Defold is a full 3D engine, but it is designed and built with strong support for 2D games. The editor is currently best suited for making 2D games.

Importing Image Files

Defold needs all assets that should be in your project hierarchy. Therefore you need to import all graphics asset files that you need for your graphics. To import an assets, simply drag the files from the file system on your computer and drop them in an appropriate place in the Defold editor Project Explorer.

Importing image files

Defold supports images in the PNG and JPEG image formats. For models, Defold uses the Collada DAE format.

Image resources

In Defold, there are two types of resource that are used as an image source for visual components:

atlas Atlas

An atlas contains a list of separate images files, which are automatically combined into a larger texture image. Atlases can contain still images and Animation Groups, sets of images that together form a flipbook animation.

atlas

tile source Tile Source

A tile source references an image file that is already made out to consist of smaller sub-images ordered on a uniform grid. Another term commonly used for this type of compound image is sprite sheet. Tile sources can contain flipbook animations, defined by the first and last tile for the animation. It is also possible to use an image to automatically attach collision shapes to tiles.

tile source

Visual components

There are several component types that get their image data from atlas or tile source image resources:

sprite

A sprite is a simple image or flipbook animation that is displayed on screen.

sprite

tile map Tile map

A tilemap component pieces together a map from tiles (image and collision shapes) that come from a tile source. Tile maps cannot use atlas sources.

tilemap

particle effect Particle fx

Particles that are spawned from a particle emitter consist of a still image or a flipbook animation from an atlas or tile source.

particles

gui GUI

GUI box nodes and pie nodes can use still images and flip book animations from atlases and tile sources.

gui

spine Spine model

Spine models gets their data from Spine scene resources. Those contain two pieces of data:

  1. A Spine Json file that describes the bone animations.
  2. An atlas that contain the images that are attached to the bones. Spine models cannot use data from tile maps.

spine

3D graphics

Models get its image data directly from an image file that is mapped onto the model according to the model’s UV map:

model Model

3D models

model

Collada support

Defold’s 3D support requires you to save or export model, skeleton and animation data in the Collada format. This is a widely adopted format that most 3D modelling software supports. So you should be able to create assets in in Maya, 3D Max, Blender, Sketchup or any other popular software and then bring the results into Defold.

§ **Supplied records**:

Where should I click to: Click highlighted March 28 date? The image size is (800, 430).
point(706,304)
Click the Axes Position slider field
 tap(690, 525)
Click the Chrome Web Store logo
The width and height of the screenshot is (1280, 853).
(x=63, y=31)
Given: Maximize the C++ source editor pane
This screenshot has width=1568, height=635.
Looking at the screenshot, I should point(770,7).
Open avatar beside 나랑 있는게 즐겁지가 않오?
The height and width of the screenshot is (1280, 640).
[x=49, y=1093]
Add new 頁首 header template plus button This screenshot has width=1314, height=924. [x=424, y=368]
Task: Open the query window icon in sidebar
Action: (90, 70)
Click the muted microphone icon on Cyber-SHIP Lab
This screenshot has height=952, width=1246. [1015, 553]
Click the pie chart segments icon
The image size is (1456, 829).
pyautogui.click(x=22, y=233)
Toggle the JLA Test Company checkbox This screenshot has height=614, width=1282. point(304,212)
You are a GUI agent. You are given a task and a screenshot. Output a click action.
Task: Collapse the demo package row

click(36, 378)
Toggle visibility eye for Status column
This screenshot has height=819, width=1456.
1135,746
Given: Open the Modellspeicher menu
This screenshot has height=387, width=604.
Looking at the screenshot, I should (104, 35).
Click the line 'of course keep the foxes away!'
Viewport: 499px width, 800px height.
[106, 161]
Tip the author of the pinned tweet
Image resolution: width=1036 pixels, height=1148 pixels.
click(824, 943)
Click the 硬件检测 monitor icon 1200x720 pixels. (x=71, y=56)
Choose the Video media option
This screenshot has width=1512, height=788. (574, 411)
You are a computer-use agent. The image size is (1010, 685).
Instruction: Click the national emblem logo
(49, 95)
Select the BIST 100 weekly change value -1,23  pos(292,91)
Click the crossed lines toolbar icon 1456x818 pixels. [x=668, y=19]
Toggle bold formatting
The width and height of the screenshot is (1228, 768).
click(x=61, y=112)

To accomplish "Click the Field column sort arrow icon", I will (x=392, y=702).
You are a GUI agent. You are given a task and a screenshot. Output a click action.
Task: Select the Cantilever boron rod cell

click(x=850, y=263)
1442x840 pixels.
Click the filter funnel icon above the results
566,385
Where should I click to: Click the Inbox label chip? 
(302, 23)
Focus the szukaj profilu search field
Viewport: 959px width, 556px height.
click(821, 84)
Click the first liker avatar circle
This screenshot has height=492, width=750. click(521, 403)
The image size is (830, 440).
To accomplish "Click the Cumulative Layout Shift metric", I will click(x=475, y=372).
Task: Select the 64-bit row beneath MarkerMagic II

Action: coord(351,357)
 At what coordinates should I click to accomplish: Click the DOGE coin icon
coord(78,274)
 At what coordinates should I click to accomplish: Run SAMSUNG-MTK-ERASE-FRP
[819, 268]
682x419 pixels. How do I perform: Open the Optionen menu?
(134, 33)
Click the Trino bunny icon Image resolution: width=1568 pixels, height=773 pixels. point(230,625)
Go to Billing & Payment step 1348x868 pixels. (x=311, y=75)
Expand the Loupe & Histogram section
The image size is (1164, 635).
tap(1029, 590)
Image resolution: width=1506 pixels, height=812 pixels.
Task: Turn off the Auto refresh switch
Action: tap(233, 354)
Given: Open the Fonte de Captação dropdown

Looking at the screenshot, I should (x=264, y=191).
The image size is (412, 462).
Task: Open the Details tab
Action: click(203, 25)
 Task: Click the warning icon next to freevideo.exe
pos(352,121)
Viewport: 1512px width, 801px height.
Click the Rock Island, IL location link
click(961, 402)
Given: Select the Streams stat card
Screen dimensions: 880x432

§ **What the task asks**:
Extend the Defold graphics passage, picking up right after its last sentence. The rows have nothing to do with the Defold graphics passage.

§ **Task output**:
Defold currently only supports baked animations. Animations need to have matrices for each animated bone each keyframe, and not position, rotation and scale as separate keys.

Animations are also linearly interpolated. If you do more advanced curve interpolation the animations needs to be prebaked from the exporter.

Animation clips in Collada are not supported. To use multiple animations per model, export them into separate .dae files and gather the files into an .animationset file in Defold.

Materials, shaders and textures

3D software commonly allows you to set properties on your object vertices, like coloring and texturing. This information goes into the Collada .dae file that you export from your 3D software. Depending on the requirements of your game you will have to select and/or create appropriate and performant materials for your objects. A material combines shader programs with a set of parameters for rendering of the object.

You will also need to design and implement a game camera that works with your intended gameplay.

There is a simple 3D model material available in the built-in materials folder. If you need to create custom materials for your models, see the Material documentation for information. The Shader manual contains information on how shader programs work.

Rendering models

The default render script is tailor made for 2D games and does not work with 3D models. But by copying the default render script and adding a handful of lines of code to the render script you can enable rendering of your models. For instance:


function init(self)
  self.model_pred = render.predicate({"model"})
  ...
end

function update()
  ...
  render.set_depth_mask(true)
  render.enable_state(render.STATE_DEPTH_TEST)
  render.set_projection(stretch_projection(-1000, 1000))  -- orthographic
  render.draw(self.model_pred)
  render.set_depth_mask(false)
  ...
end

See the Render documentation for details on how render scripts work.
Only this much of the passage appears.